The intermediary comes in various shapes and sizes ranging from small scale abusers to transnational organised crime syndicates. There is a need for effective sanctions against them, with adequate penalties, and in the worst-case scenarios, the types of exploitation perpetrated by them related to human trafficking can be seen as crimes against humanity subject to international criminal courts.

The demand side also needs to be dealt with creatively. In a Scandinavian country, for example, customers of prostitutes, rather than the prostitutes, are now criminalised. The law in Thailand incriminates the customer in the case of the sexual exploitation of those under 18 years of age, but there is a large gap between the principle and the practice of law enforcement.
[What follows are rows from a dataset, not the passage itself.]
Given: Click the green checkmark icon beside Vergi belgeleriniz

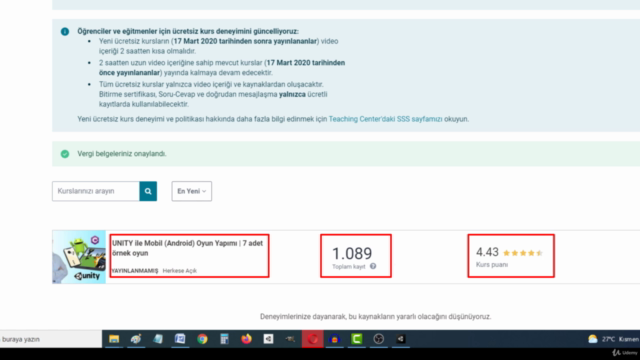Looking at the screenshot, I should point(65,154).
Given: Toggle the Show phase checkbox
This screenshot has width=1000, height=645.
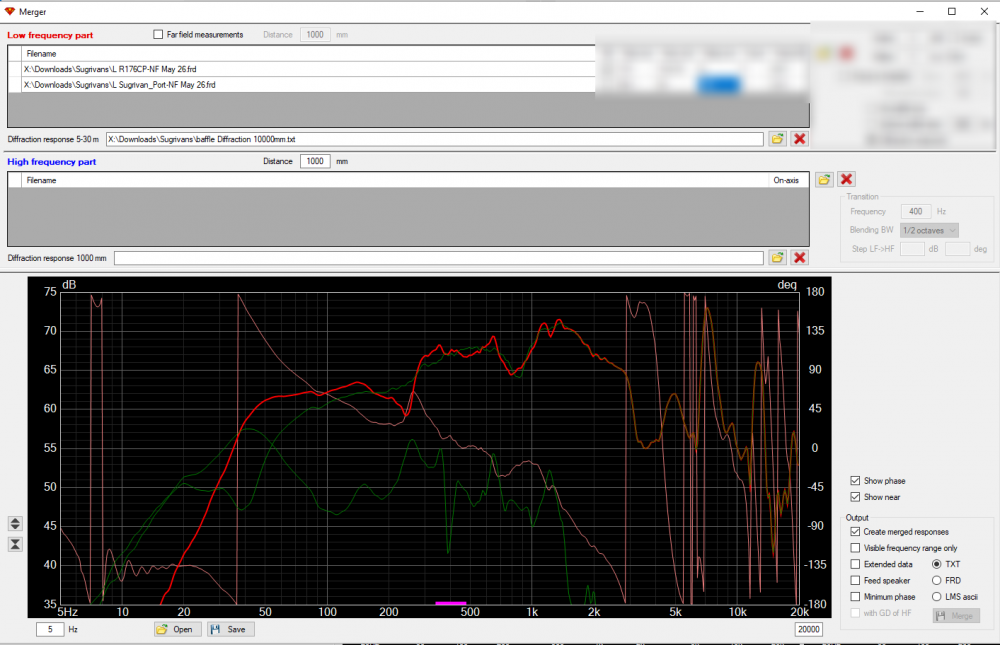Looking at the screenshot, I should [855, 481].
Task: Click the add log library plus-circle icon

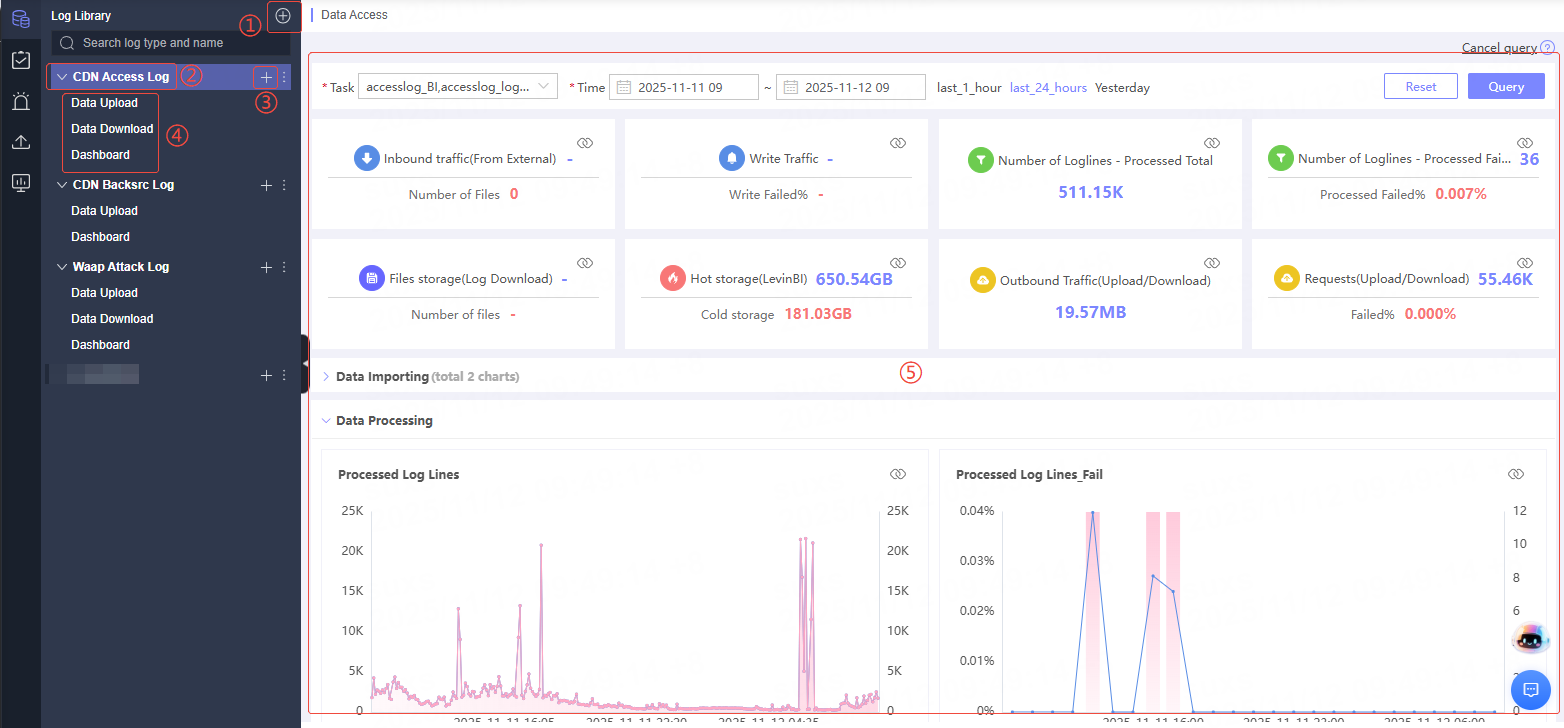Action: 283,16
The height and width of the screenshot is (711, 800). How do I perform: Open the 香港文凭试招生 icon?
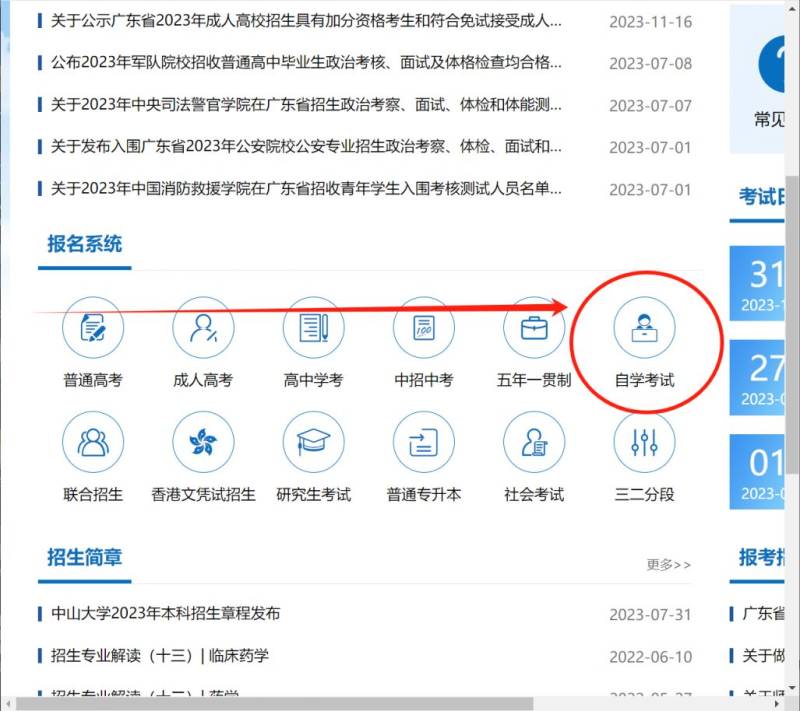(203, 442)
There is also a need to promote community and family participation against trafficking. Precisely because the problem of drug and human trafficking often arises from the community level, before being transformed into a larger-scale cross-border affair, action is needed to motivate local communities and families to act against this trafficking. In-school and after-school programmes to involve teachers, parents and children are important entry points for constructive activities, consciousness raising and preventing children from being lured into the negative market.
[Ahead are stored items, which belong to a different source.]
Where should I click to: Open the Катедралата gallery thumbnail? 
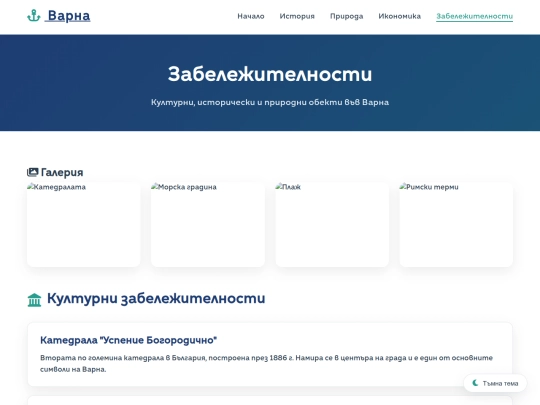[x=84, y=225]
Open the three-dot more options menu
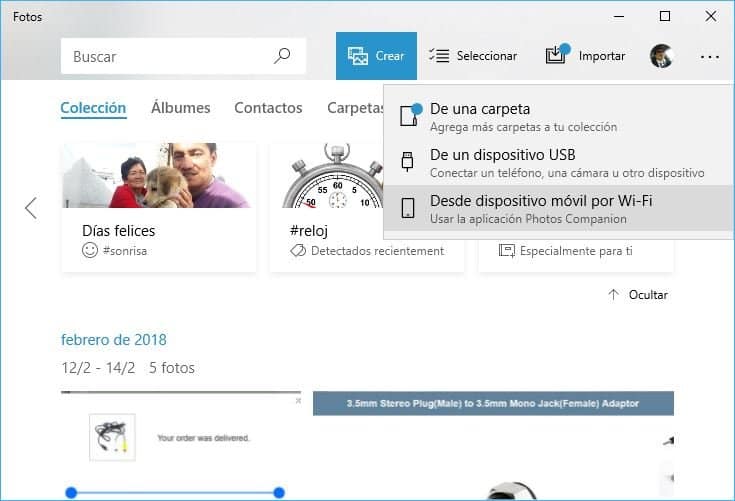Viewport: 735px width, 501px height. click(710, 57)
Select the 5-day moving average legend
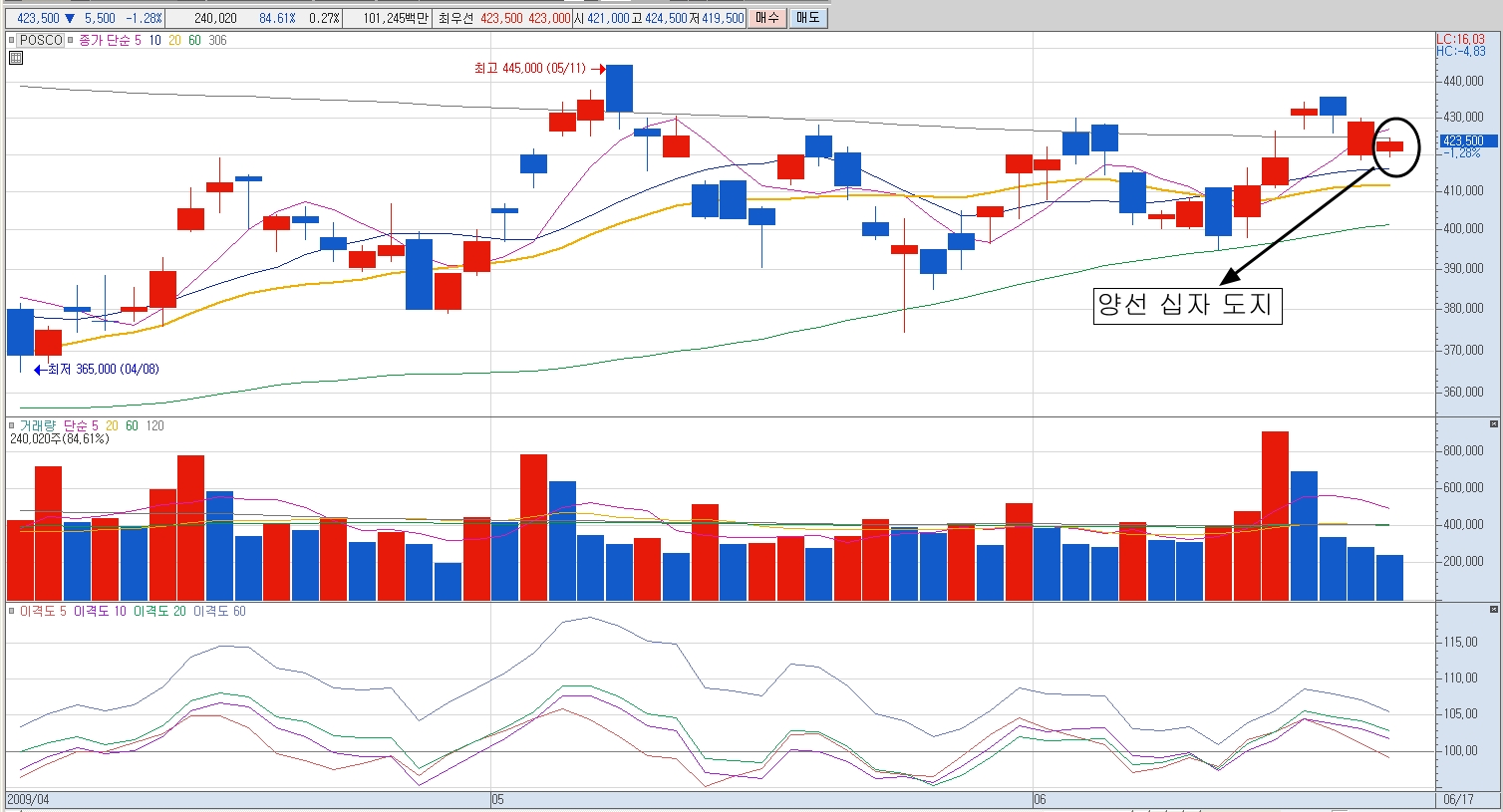 point(138,41)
Communities and families are also important as watchdogs against abuse and to help the victims reintegrate into society and prevent them from returning to exploitative situations. Moreover, effective mechanisms and processes are required to identify the victims and to be victim sensitive: treat them as victims/survivors rather than criminals.

There is a clear need to have a mechanism, such as an inter-agency panel, to help identify the victims of human trafficking and act quickly and effectively. This would need to be linked with a referral system so that victims do not land in jail or in immigration detention centres for illegal entry into the country, but can be referred to welfare facilities.

Read the full article


  1. great site, i will bookmark it. i work in kenya to counter trafficking (and am mentioned in a previous article, thanks) and it is great to keep up to date on what else is happening throughout the world.

  2. Hi Lu,

    Do keep me posted on whats going on in Kenya as far as anti-trafficking efforts, challenges, events, etc.

    Thanks for your support!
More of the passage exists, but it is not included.